» Required action:
In the data, extract each line that holds the string "Sort".

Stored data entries
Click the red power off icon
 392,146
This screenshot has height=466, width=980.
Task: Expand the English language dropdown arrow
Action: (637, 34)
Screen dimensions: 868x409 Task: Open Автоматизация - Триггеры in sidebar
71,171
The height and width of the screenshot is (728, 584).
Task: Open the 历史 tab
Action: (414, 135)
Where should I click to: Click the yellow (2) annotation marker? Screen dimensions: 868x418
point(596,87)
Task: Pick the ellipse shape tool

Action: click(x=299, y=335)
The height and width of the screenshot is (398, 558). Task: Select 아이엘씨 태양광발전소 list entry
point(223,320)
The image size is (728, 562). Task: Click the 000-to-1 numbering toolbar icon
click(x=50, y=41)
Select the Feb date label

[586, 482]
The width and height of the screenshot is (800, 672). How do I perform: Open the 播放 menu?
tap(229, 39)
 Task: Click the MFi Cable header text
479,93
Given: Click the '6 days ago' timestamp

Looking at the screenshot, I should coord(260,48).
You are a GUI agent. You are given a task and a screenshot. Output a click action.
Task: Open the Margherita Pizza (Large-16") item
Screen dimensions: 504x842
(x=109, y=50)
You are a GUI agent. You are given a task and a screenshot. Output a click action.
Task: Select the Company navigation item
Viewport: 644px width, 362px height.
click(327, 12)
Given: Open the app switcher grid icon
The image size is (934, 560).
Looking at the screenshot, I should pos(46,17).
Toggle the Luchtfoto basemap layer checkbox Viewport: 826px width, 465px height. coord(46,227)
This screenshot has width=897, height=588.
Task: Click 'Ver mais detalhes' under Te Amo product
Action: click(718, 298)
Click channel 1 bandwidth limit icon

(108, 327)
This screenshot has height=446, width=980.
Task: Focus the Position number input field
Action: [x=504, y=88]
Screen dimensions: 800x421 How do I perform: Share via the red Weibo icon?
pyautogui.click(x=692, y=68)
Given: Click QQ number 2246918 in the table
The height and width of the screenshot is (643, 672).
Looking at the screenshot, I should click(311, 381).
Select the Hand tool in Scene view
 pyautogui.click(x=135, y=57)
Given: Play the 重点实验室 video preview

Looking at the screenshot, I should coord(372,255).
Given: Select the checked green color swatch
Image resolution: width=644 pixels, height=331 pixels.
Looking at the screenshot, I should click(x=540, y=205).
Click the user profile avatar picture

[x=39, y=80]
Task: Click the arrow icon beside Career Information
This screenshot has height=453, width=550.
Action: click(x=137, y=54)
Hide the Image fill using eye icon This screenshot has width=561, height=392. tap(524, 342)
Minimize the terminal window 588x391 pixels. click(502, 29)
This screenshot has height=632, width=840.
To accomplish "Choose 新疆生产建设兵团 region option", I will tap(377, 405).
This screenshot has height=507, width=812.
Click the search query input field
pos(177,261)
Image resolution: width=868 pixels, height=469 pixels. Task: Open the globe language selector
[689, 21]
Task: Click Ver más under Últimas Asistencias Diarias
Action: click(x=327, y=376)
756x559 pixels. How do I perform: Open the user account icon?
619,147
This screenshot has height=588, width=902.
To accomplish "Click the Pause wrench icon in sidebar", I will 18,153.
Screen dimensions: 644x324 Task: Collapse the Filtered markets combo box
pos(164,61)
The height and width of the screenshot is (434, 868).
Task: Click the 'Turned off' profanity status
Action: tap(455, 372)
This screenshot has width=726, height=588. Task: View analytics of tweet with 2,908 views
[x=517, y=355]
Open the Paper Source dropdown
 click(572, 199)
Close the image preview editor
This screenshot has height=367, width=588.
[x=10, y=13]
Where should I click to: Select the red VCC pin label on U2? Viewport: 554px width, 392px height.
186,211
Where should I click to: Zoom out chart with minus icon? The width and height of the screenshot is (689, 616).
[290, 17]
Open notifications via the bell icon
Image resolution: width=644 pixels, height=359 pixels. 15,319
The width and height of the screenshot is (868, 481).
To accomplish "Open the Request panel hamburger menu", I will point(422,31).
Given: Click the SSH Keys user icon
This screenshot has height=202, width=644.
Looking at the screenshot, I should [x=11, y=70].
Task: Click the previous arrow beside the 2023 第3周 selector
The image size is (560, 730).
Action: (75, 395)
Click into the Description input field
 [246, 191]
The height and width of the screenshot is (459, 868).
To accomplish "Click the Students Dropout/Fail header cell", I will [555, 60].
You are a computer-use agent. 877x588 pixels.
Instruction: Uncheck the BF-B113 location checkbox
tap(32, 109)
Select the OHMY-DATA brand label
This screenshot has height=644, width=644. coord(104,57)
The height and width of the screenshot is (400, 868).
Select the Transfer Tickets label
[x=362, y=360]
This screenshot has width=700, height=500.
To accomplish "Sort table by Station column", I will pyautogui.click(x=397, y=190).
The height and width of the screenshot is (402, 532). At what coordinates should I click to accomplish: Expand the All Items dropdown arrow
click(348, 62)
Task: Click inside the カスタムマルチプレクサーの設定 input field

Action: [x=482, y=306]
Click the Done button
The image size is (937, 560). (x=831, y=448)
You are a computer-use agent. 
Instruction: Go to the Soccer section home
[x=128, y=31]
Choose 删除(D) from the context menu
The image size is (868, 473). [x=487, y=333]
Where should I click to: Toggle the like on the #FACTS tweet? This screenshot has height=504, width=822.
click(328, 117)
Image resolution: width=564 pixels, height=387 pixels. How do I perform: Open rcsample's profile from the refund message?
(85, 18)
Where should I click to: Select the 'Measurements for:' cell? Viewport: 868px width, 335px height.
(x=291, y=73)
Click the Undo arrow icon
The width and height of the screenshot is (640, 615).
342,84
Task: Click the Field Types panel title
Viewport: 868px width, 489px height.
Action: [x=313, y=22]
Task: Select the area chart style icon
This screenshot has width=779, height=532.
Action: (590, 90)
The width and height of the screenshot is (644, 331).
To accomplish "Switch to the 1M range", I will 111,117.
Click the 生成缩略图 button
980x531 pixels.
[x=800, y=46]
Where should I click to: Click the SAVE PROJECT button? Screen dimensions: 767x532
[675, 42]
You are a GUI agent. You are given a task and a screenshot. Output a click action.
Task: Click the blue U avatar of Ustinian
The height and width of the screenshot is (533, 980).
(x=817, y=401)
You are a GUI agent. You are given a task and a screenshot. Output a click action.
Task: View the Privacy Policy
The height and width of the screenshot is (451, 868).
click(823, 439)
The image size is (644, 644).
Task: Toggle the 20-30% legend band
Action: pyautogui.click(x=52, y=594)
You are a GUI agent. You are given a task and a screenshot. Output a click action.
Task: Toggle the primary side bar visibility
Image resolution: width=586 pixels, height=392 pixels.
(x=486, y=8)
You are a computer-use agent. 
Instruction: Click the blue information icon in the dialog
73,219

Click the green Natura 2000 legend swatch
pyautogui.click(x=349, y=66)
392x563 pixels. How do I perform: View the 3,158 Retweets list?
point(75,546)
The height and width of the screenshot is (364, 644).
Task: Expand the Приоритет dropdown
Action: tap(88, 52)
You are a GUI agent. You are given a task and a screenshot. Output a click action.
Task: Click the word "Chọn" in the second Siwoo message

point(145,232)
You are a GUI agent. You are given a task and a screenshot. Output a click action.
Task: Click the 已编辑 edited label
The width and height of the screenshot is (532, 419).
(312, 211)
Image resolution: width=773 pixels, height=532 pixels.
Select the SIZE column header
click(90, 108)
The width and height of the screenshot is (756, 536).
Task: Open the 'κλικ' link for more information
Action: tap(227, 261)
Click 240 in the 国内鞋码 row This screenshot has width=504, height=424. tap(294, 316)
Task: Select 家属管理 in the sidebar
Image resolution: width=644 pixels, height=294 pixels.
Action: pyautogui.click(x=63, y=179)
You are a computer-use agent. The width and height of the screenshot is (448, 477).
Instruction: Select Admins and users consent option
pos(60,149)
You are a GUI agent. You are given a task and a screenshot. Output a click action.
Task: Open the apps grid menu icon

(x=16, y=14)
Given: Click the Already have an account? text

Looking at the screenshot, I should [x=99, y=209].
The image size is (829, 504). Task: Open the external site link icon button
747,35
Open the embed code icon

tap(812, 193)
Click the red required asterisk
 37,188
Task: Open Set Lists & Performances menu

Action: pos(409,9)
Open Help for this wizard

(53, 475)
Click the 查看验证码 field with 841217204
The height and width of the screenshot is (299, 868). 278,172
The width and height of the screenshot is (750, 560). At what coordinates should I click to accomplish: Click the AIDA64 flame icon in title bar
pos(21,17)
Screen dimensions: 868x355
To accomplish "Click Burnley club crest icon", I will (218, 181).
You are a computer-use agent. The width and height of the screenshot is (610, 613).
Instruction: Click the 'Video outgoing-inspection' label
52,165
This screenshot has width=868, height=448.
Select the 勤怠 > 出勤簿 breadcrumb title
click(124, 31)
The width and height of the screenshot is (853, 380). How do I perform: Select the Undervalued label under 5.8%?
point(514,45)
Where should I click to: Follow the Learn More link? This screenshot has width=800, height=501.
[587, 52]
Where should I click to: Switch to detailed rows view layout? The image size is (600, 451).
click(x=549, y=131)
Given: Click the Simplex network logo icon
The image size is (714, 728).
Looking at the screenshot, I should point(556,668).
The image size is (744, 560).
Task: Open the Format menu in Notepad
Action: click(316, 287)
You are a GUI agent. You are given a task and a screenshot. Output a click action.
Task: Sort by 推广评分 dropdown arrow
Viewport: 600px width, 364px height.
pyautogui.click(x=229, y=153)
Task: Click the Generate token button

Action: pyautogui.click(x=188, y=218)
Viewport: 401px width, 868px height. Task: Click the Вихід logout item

» Result for this exercise:
To accomplish "Sort table by Station column", I will pyautogui.click(x=397, y=190).
Task: Sort by 推广评分 dropdown arrow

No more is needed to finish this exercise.